I want to use this library, which afaik is the most used and referenced one, to connect from a aws glue job to Salesforce. This code works on my local machine, but on glue I get the following message when I use "python shell" configuration: ERROR: botocore 1.12.232 has requirement urllib3<1.26,>=1.20; python_version >= "3.4", but you'll have urllib3 1.26.2 which is incompatible.
Or, if I use "spark" option: Traceback (most recent call last): File "/tmp/bp-etl-crm-sparkV2", line 1, in <module> from simple_salesforce import Salesforce File "/tmp/simple_salesforce-1.10.1-py2.py3-none-any.whl/simple_salesforce/__init__.py", line 4, in <module> from .api import Salesforce, SFType File "/tmp/simple_salesforce-1.10.1-py2.py3-none-any.whl/simple_salesforce/api.py", line 18, in <module> from .login import SalesforceLogin File "/tmp/simple_salesforce-1.10.1-py2.py3-none-any.whl/simple_salesforce/login.py", line 16, in <module> from authlib.jose import jwt ModuleNotFoundError: No module named 'authlib'
The code is as simple as a connection and a query, which again, I've tested and the credentials and connection do work when I try from a local console and not aws glue:
from simple_salesforce import Salesforce
def main():
print("INIT")
sf = Salesforce(username='username', password='pw', security_token='securitytoken', domain='test')
res_bulk = sf.bulk.Account.query('SELECT Id, Name FROM Table')
print(res_bulk)
if __name__ == "__main__":
main()
What have I tried so far:
As I said, I have tried to both configure the job as python shell, with Glue 1.0, and Spark with Glue 2.0. Both fail due to dependencies problems.

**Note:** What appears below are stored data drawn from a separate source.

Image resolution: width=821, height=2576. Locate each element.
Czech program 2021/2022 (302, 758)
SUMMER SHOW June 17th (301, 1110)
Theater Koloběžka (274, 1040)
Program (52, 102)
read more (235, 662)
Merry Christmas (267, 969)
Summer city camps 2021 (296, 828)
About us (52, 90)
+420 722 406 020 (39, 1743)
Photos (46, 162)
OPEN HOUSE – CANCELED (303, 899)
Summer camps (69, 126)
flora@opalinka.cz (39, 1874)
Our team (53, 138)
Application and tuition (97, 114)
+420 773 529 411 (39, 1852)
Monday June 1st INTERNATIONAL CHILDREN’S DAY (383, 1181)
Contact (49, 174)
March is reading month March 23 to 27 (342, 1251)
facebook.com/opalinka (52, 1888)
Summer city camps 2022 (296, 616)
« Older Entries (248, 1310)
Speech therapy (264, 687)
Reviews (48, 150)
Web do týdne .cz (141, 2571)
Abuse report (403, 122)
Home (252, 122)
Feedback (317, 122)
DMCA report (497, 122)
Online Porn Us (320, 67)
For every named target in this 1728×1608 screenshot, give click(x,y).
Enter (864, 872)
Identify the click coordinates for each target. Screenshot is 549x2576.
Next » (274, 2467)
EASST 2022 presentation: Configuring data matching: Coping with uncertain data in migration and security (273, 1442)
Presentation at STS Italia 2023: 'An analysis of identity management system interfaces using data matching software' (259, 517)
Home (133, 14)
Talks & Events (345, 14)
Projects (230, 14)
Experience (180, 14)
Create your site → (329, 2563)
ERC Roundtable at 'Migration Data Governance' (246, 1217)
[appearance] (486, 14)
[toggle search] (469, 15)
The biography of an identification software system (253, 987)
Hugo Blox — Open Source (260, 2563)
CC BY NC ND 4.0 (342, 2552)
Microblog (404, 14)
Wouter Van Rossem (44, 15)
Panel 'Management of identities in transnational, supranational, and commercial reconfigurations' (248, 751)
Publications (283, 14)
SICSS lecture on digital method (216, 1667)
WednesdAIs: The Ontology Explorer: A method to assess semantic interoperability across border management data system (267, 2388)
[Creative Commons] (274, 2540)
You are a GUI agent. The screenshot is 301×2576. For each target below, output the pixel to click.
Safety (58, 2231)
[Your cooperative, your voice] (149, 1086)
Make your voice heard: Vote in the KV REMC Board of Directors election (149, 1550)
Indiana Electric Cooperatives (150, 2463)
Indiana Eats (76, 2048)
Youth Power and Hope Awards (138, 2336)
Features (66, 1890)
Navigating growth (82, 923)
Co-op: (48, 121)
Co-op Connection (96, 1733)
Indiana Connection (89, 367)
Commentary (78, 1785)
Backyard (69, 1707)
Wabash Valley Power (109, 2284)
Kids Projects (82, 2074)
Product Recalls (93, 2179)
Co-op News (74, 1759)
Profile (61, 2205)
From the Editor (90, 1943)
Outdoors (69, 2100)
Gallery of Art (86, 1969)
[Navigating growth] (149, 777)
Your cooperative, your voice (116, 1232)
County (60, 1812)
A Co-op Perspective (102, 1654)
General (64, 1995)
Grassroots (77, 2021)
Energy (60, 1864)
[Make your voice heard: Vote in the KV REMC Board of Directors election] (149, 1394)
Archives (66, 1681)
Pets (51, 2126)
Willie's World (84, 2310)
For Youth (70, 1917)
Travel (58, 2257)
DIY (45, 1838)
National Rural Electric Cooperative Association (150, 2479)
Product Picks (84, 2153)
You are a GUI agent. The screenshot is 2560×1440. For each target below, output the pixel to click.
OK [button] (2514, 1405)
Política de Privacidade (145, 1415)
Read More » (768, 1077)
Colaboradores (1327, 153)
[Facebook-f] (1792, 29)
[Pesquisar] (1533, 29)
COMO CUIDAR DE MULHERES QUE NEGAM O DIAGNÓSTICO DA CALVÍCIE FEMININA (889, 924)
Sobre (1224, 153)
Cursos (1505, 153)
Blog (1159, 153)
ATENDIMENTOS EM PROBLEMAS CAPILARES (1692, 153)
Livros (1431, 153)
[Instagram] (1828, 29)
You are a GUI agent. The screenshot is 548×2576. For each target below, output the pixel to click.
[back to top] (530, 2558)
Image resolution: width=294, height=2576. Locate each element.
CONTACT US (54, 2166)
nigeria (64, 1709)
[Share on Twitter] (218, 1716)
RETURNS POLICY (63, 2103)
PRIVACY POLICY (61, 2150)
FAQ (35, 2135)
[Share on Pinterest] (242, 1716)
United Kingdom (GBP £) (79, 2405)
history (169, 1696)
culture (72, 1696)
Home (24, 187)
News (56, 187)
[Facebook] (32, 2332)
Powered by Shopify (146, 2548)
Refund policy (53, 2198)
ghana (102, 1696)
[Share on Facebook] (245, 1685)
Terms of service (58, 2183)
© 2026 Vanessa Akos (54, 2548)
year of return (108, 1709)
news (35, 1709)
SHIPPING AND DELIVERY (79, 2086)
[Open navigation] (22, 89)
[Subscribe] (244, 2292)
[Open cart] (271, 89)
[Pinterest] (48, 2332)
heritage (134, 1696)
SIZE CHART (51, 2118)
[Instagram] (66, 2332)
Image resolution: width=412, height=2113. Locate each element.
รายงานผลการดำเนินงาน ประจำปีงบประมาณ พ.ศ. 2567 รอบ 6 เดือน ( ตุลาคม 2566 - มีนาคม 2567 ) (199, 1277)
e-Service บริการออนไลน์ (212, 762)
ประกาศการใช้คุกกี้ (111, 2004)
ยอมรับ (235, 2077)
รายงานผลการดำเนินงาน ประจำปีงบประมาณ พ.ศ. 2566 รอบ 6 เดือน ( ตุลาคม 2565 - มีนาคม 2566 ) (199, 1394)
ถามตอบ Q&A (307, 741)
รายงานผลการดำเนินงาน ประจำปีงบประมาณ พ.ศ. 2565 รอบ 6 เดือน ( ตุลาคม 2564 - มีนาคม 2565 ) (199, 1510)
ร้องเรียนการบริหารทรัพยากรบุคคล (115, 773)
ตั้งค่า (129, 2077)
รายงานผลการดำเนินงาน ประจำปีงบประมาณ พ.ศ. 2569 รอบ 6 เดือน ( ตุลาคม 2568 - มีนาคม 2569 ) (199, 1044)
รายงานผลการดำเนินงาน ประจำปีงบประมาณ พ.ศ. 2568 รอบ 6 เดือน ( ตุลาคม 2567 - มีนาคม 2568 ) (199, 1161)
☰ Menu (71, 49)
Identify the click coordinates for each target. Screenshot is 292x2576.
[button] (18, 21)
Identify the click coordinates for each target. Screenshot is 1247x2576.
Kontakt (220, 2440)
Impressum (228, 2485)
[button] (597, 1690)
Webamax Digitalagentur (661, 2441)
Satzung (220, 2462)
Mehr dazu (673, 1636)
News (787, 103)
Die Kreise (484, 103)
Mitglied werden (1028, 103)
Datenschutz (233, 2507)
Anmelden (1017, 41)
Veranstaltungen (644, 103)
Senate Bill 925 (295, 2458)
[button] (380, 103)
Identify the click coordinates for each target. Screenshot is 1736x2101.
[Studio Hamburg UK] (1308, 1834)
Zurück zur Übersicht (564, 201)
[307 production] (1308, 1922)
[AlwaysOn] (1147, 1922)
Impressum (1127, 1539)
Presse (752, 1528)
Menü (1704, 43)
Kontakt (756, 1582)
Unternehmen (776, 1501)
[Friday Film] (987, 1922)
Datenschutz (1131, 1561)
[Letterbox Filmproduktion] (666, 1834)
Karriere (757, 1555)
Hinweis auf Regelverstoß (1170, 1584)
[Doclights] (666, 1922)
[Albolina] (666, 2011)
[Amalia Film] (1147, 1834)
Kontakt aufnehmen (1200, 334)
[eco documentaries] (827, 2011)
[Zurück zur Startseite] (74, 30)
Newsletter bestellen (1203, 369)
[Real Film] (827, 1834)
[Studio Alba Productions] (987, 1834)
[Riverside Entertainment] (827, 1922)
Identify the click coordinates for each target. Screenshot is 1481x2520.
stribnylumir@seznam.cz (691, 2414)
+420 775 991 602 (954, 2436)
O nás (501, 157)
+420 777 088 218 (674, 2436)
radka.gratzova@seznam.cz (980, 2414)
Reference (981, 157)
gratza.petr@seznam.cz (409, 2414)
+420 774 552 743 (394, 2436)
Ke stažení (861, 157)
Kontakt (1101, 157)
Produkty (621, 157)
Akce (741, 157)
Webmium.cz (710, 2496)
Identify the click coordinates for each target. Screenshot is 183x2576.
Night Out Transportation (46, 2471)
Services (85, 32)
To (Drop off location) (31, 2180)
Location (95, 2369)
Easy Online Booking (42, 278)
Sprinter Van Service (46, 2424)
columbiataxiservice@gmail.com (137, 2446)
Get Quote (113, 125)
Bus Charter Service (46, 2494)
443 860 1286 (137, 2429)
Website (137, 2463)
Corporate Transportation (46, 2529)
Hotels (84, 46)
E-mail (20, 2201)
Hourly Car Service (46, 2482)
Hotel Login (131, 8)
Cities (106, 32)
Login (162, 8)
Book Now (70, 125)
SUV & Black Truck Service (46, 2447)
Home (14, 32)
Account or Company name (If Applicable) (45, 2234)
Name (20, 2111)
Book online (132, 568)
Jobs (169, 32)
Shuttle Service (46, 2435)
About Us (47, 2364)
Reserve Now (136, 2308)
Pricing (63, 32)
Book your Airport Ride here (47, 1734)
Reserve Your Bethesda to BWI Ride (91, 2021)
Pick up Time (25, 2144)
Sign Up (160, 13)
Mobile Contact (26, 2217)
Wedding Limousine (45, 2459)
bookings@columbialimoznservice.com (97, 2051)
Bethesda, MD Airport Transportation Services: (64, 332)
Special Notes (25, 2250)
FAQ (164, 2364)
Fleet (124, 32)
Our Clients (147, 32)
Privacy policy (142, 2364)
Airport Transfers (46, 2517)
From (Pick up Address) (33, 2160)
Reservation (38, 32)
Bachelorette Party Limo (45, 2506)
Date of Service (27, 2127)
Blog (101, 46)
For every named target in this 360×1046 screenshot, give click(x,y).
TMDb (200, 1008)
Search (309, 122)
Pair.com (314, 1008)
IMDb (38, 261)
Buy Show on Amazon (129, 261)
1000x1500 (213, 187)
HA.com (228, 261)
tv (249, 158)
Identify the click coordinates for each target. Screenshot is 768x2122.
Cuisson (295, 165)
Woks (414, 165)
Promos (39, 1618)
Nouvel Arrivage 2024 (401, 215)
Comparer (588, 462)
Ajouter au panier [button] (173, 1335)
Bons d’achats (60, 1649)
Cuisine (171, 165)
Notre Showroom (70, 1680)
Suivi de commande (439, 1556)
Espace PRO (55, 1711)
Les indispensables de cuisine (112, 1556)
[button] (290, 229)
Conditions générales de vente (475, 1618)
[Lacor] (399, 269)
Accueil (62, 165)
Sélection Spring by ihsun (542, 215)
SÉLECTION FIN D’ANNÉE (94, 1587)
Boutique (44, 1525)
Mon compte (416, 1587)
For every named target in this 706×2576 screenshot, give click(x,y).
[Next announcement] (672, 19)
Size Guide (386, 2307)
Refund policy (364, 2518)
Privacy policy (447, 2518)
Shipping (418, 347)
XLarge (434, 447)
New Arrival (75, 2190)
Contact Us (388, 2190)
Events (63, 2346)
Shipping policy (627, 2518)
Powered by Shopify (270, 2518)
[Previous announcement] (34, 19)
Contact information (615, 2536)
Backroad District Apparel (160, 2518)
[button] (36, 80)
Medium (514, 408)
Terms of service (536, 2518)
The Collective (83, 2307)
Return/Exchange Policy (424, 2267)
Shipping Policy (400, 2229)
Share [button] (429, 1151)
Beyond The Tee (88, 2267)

I have tried downgrading the simple-salesforce version. So far none have worked, it keeps throwing ERROR: botocore 1.12.232 has requirement urllib3<1.26,>=1.20; python_version >= "3.4", but you'll have urllib3 1.26.2 which is incompatible.
I have tried getting urllib version lower than 1.26.2, uploading it to S3, and adding it to the list of libraries to be used by my code. This has not worked so far, but I am not sure why, since I do not know what does Glue do when ordered to use a certain version of a library it is designed to use regardless of what you do, like urllib.
Any ideas as to what could I be doing wrong, or what else could I try to make it work.
Upvotes: 0
Views: 1634
Reputation: 101
simple_salesforce module has dependencies on authlib, cryptography etc. On Glue version 2.0 (Spark 2.4, python 3), you will need to add below parameters to the glue job:
--additional-python-modules : cryptography==3.0,simple-salesforce==1.11.1 image_screenshot
You have to edit the job and under "Security configuration, script libraries, and job parameters (optional)" you can find the "Job Parameters" option.
(these versions are compatible and have worked for me)
Upvotes: 5